** start of Text provided **

The Herbert F. Johnson Museum of Art presents "The Best Way to Prepare Bananas: Fruits of the Soul from the Permanent Collection", with rarely seen and previously unexhibited works by Louis Eilshemius, Thornton Dial, Howard Finster, and others. The works are drawn entirely from the Johnson’s collection, with gifts from Cornell alumni and several artists with local connections.

Pecker (1998; rated R), director John Waters’ satire of an outsider in the art world, will screen on Thursday, July 13, 7.00 pm at Cinemapolis, 120 E. Green Street, Ithaca. Matt Conway will introduce the film along with exclusive Goodnough shorts from the collection not on view elsewhere.

Text reproduced from The Herbert F. Johnson Museum of Art's press release:

Artist Louis Eilshemius (1864–1941) attended Cornell in 1882–84, and his words served as the inspiration behind the exhibition.

The title is derived from a series of letters to the editor published in the New York Sun in 1918. The first issued a challenge: “The Banana Puzzle—A Genius Wanted Who Will Make from the Fruit Flour that Will Keep.” Eilshemius offered a reply but ultimately declared, “Why want a flour out of bananas any way? Are they not best in their natural state? I prefer them so.”

Later, in a 1920 speech to Marcel Duchamp’s modern art club, Eilshemius stated, “Everybody can make academic art, but everybody cannot produce soul art.”

Matt Conway, registrar at the Johnson, curated this exhibition as a showcase of intriguing and sometimes offbeat works that elude categorization. “In the spirit of Eilshemius, we ask that visitors approach the show with an open mind, and enjoy the works just as they are,” Conway said. “The show is not about technical virtuosity, but creativity and imagination.”

Some of the more well-known artists on view were self-taught, including Thornton Dial, Sr. (1928–2016), known for works that relate his own life experience in the Deep South, and the Rev. Howard Finster (1916–2001), who designed album covers for Talking Heads and R.E.M.

Clara Seley (1905–2003) was also self-taught. She was married to Jason Seley, Cornell Class of 1940, himself a sculptor and a dean of the College of Architecture, Art, and Planning. Clara’s work will be shown alongside her gifts of Haitian art to the Johnson Museum by Jasmin Joseph, Sisson Blanchard, St. Pierre Toussaint, and others, collected since the Seleys’ association with Haiti’s Centre d’Art in Port-au-Prince.

Other artists included in The Best Way to Prepare Bananas, like Eilshemius and Robert Goodnough (1917–2010), consciously chose to work in a nonmainstream manner despite formal art training.

Goodnough, who was born in Cortland and graduated from Syracuse University in 1940, gained recognition as a painter but worked in a variety of media. A selection of his rare “Dinny the Dinosaur” stop-motion shorts will be included in the exhibition and at a special screening event.

Pecker (1998; rated R), director John Waters’s loving, knowing satire of an outsider in the art world, will screen on Thursday, July 13, 7:00 p.m. at Cinemapolis, 120 E. Green Street, Ithaca. Matt Conway will introduce the film along with exclusive Goodnough shorts from the collection not on view elsewhere. Tickets are free for Johnson Museum Members and $5 for the general public.

** end of Text provided **
** start of Provided material **

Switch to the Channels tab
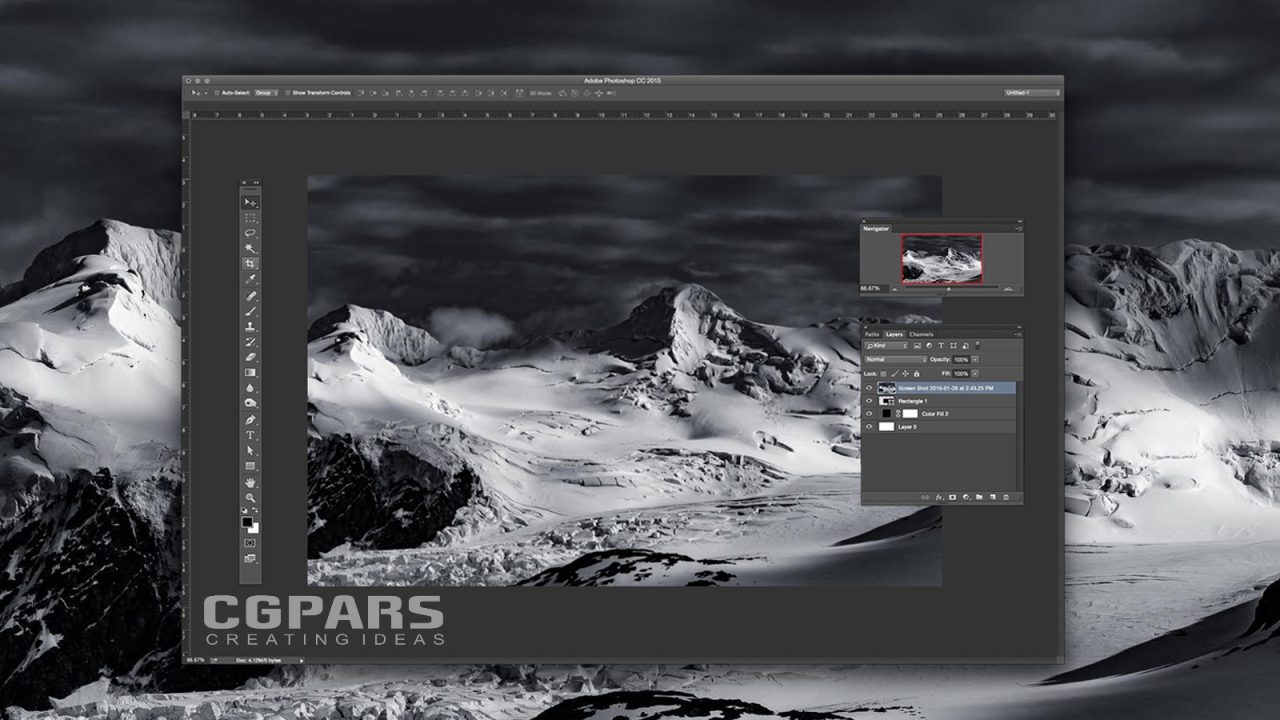Screen dimensions: 1280x720 921,334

** end of Provided material **

- [Problem statement]: In the museum exhibition announcement, who curated the show, and what is that person's job at the Johnson?

- [Answer for this exercise]: Matt Conway, the registrar at the Johnson.